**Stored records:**
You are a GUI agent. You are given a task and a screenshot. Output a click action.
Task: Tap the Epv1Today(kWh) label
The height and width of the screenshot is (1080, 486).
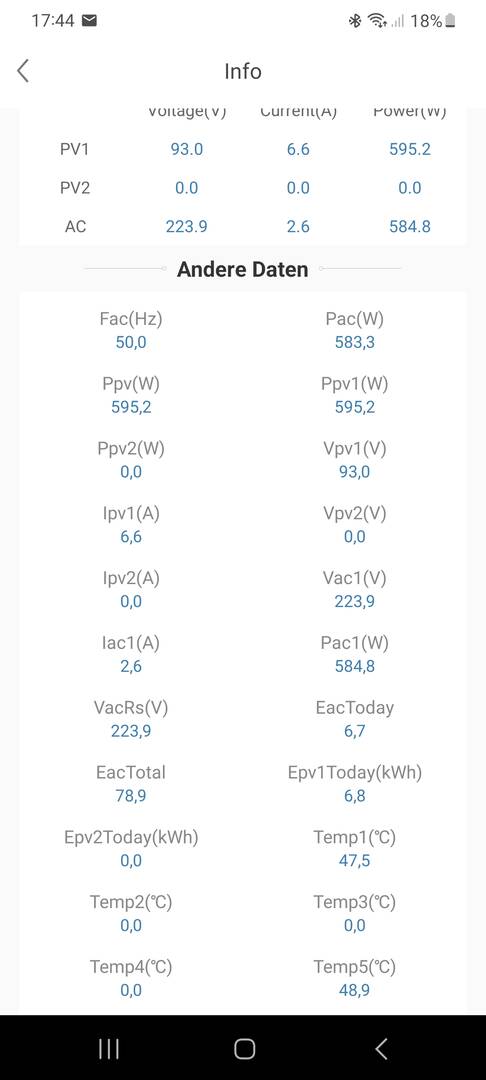click(355, 773)
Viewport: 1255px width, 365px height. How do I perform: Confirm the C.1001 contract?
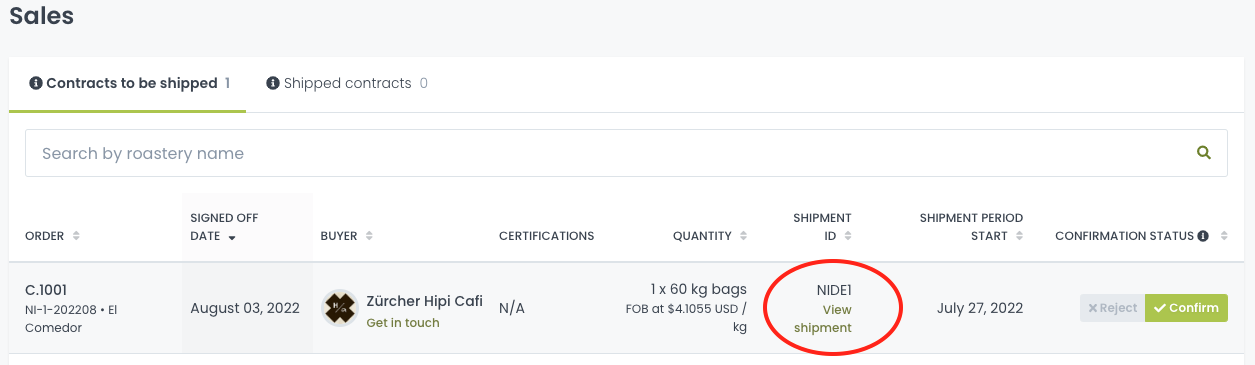tap(1186, 308)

**ASSIGNMENT:** We ask that the entries above be copied exactly, with the pictures omitted.

**OUTPUT FOR THIS TASK:**
You are a GUI agent. You are given a task and a screenshot. Output a click action.
Task: Tap the Epv1Today(kWh) label
The height and width of the screenshot is (1080, 486).
click(355, 773)
Viewport: 1255px width, 365px height. How do I perform: Confirm the C.1001 contract?
tap(1186, 308)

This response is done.